Kästner studied law, philosophy, physics, mathematics and metaphysics in Leipzig from 1731, and was appointed a Notary in 1733. He gained his habilitation from the University of Leipzig in 1739,[1] and lectured there in mathematics, philosophy, logic and law, becoming an associate professor in 1746. In 1751 he was elected a member of the Royal Swedish Academy of Sciences. In 1756 he took up a position as a full professor of natural philosophy and geometry at the University of Göttingen. In 1763, succeeding Tobias Mayer, he became director of the observatory as well. One of his doctoral students was the physicist and aphorist Georg Christoph Lichtenberg, who became a colleague of his at Göttingen. Other notable doctoral students were Johann Christian Polycarp Erxleben, Johann Pfaff (doctoral advisor of Carl Friedrich Gauss), Johann Tobias Mayer, Heinrich Wilhelm Brandes, Farkas Bolyai (father of János Bolyai), and Georg Klügel. Kästner died in 1800 in Göttingen.

Work[edit]

De habitu matheseos et physicae ad religionem, 1752

Kästner became most well known for his poems, which appeared first in print without his consent in 1781 and were notable for their biting humour and sharp irony on different contemporary personalities. They were published in Vermischten Schriften 1 und 2 (Altenburg 1783, 2 volumes), and further poems were published in Gesammelten poetischen und prosaischen schönwissenschaftlichen Werken (Berlin 1841, 4 volumes) and later in Joseph Kürschner's Deutscher Nationalliteratur, volume 73 (hrsg. von Minor; Stuttgart 1883).

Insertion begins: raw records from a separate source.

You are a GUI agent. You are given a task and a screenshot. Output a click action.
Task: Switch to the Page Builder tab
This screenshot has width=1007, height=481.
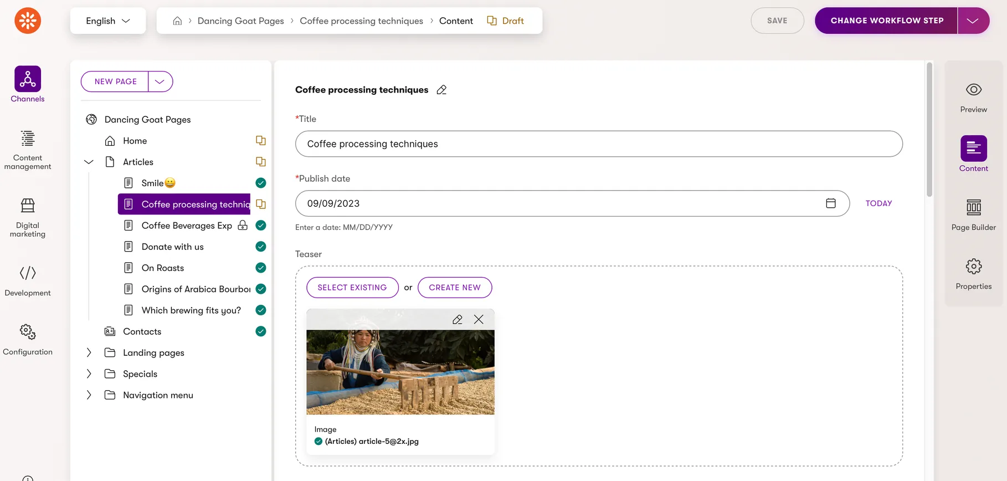974,215
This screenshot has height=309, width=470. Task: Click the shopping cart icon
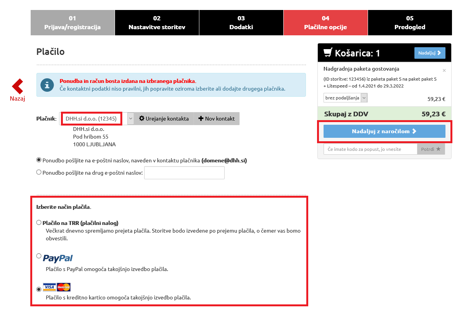tap(327, 53)
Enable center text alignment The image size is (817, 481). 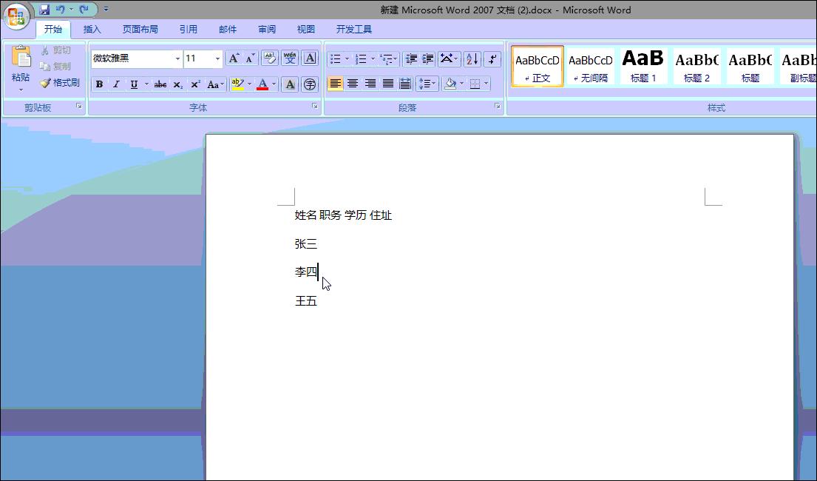(x=354, y=84)
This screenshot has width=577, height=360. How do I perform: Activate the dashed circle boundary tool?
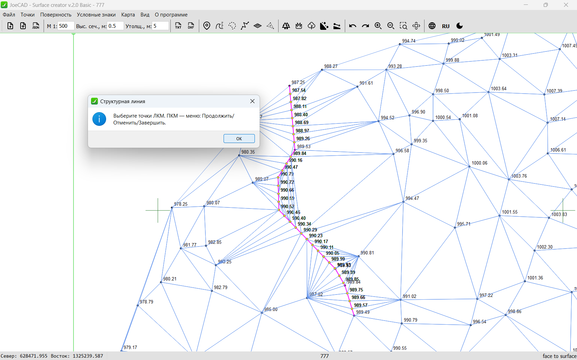point(232,26)
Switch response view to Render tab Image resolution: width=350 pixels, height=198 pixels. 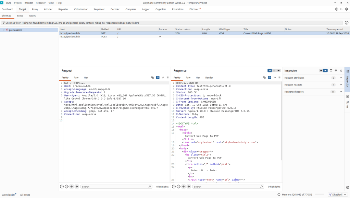point(209,78)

His numerous mathematical writings include Anfangsgründe der Mathematik ("Foundations of Mathematics") (Göttingen 1758-69, 4 volumes; 6th edition 1800) and Geschichte der Mathematik ("History of Mathematics") (Göttingen 1796-1800, 4 volumes). Geschichte der Mathematik is considered an astute work, but lacks a comprehensive overview of all subsections of mathematics.

He also translated many of the Proceedings of the Royal Swedish Academy of Sciences into German, including all volumes of the Proceedings (Handlingar) between 1749 and 1781 and some of New Proceedings (Nya handlingar) from 1784 to 1792.

He was elected a Fellow of the Royal Society in April 1789.[2]

[Abraham Gotthelf Kästner is] the best mathematician among poets and the best poet among mathematicians.

— Carl Friedrich Gauss, quoted in Morris Kline, Mathematics and the Physical World (1959) Ch. 26: Non-Euclidean Geometries, p. 444. Gauss meant it as a sarcastic remark, after he presented his construction of the 17-gon, and Kästner failed to notice its significance.

Publications[edit]

  • De habitu matheseos et physicae ad religionem (in Latin). Leipzig: Johann Christian Langenheim. 1752.